> _YOUR INSTRUCTIONS_
After locating "Given: Close the PC settings window" in the listing below, copy that line and each one after it exactly, ending with the line that has "The height and".

** MATERIAL FOR THE TASK follows **

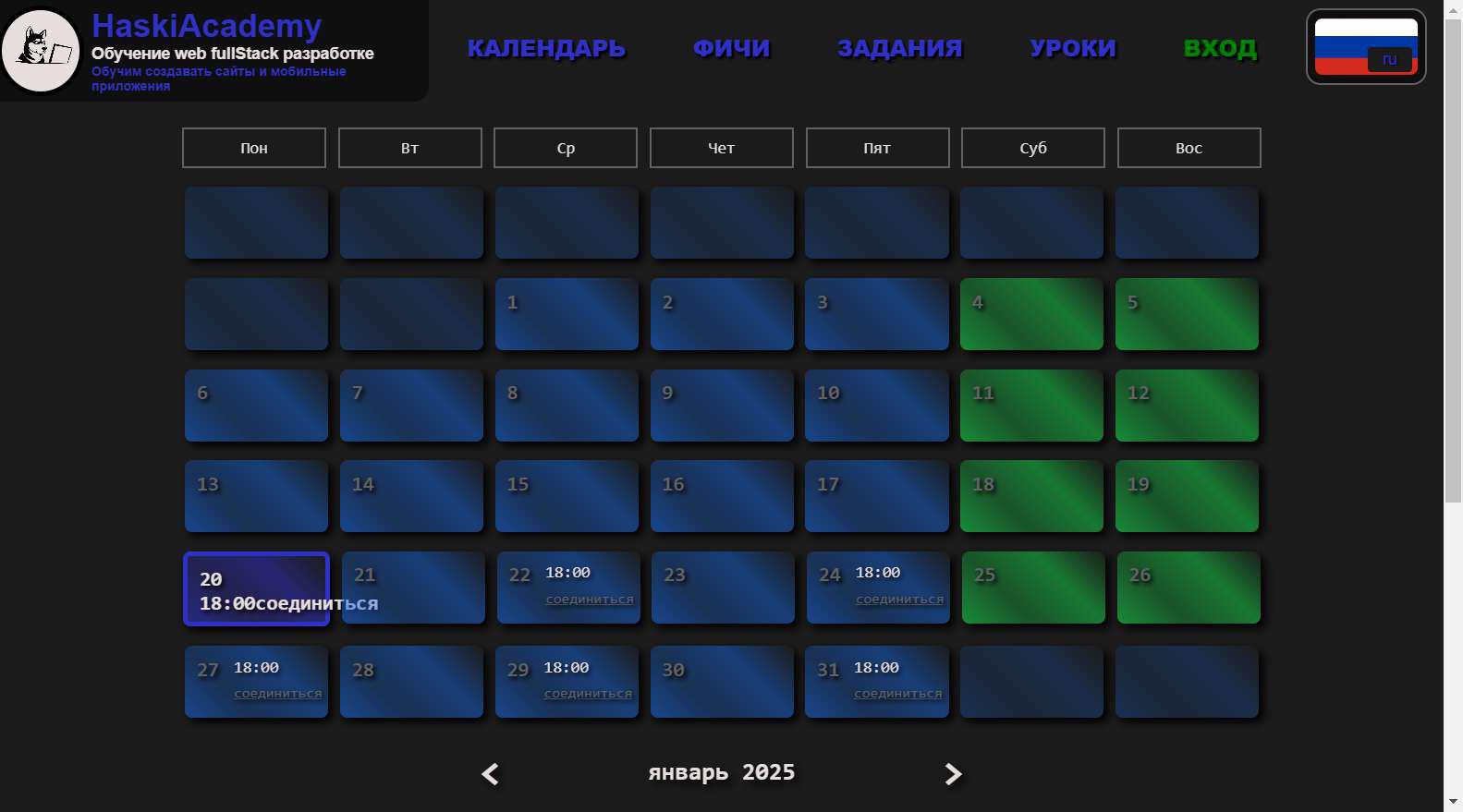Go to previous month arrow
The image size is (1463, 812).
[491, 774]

** End of MATERIAL FOR THE TASK **
** MATERIAL FOR THE TASK follows **

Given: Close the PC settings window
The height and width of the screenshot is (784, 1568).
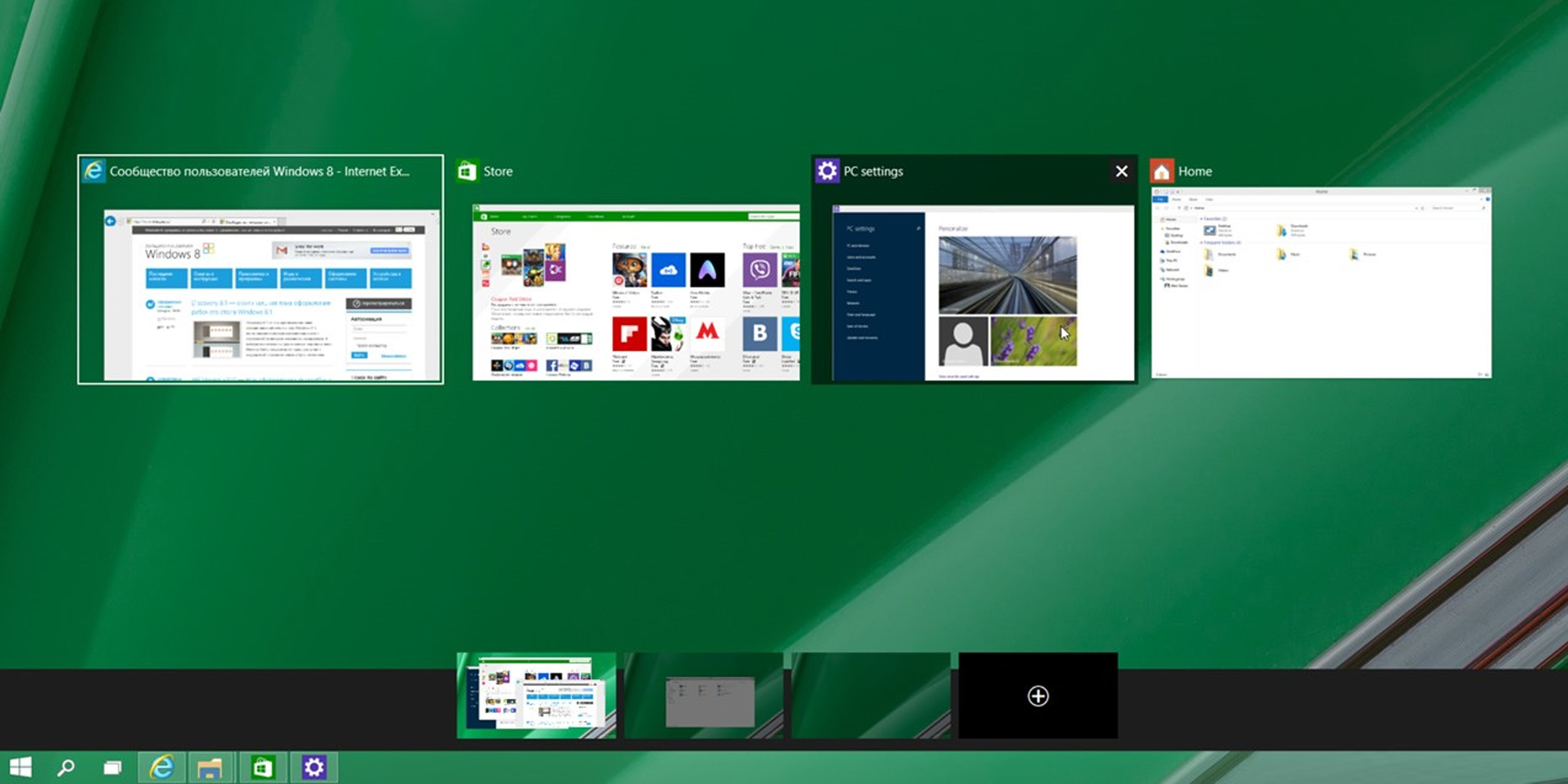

** End of MATERIAL FOR THE TASK **

> _PROBLEM SOLUTION_
Given: Close the PC settings window
The height and width of the screenshot is (784, 1568).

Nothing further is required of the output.